Dr. Rick Bright: Ex-vaccine chief says removal came after he resisted supporting Covid-19 treatment pushed by Trump
He cited “clashes with political leadership” as a reason for his sidelining, as well as his resistance to “efforts to fund potentially dangerous drugs promoted by those with political connections.”
Bright clashed directly with Health and Human Services Secretary Alex Azar and Bob Kadlec, the assistant secretary for preparedness and response, two people familiar with the situation told CNN. A senior HHS official denied Bright and Azar clashed.
One source said the “political leadership” Bright referred to in his statement is Azar.
Bright previously did not respond to repeated requests for comment on his departure by CNN. The Department of Health and Human Services did not immediately respond to CNN’s request for comment on Bright’s statement.
Bright said he “limited the broad use of chloroquine and hydroxychloroquine, promoted by the administration as a panacea, but which clearly lack scientific merit.”
Asked to weigh in on Bright’s departure at Wednesday’s press briefing, the President claimed he hadn’t heard of him.
“I’ve never heard of him. When did this happen?” Trump asked, then added, “I never heard of him. Guy says he was pushed out of a job, maybe he was, maybe he wasn’t.”
A spokesperson for the Department of Health and Human Services confirmed Bright’s move in a statement to CNN Tuesday and said he will now lead a new government project: a public-private partnership on vaccine development and treatment.

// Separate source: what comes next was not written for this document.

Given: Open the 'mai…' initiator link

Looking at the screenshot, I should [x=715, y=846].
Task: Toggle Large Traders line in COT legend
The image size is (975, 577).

“On April 17, the National Institutes of Health (NIH) announced a new public-private partnership — the Accelerating COVID-19 Therapeutic Interventions and Vaccines (ACTIV) partnership — to accelerate the development of COVID-19 vaccine and treatment options. At the same time, given the simultaneous importance of accelerating the development of diagnostic tests for COVID-19, Dr. Rick Bright will transfer the skills he has applied as Director of the Biomedical Advanced Research and Development Authority (BARDA) to the National Institutes of Health, as part of a bold plan to accelerate the development and deployment of novel point-of-care testing platforms,” the HHS statement said.
Bright had been with the agency as its influenza and Emerging Infectious Diseases Division director since 2010 before he was tapped to lead it in late 2016.
BARDA is a small, but powerful agency with remarkable purchasing power. Though little-known, it is especially critical during a pandemic, which is why Bright’s abrupt departure surprised his colleagues.
Bright was removed from his position but is not resigning, the source familiar said. He said Wednesday he will request that the HHS inspector general “investigate the manner in which this administration has politicized the work of BARDA and has pressured me and other conscientious scientists to fund companies with political connections as well as efforts that lack scientific merit.”
He has not yet filed the request, according to the source, but intends to do so in the next day or so.
His lawyers said in the statement that that they will request a stay of the termination and that Bright “be permitted to remain in his position” pending the investigation’s findings.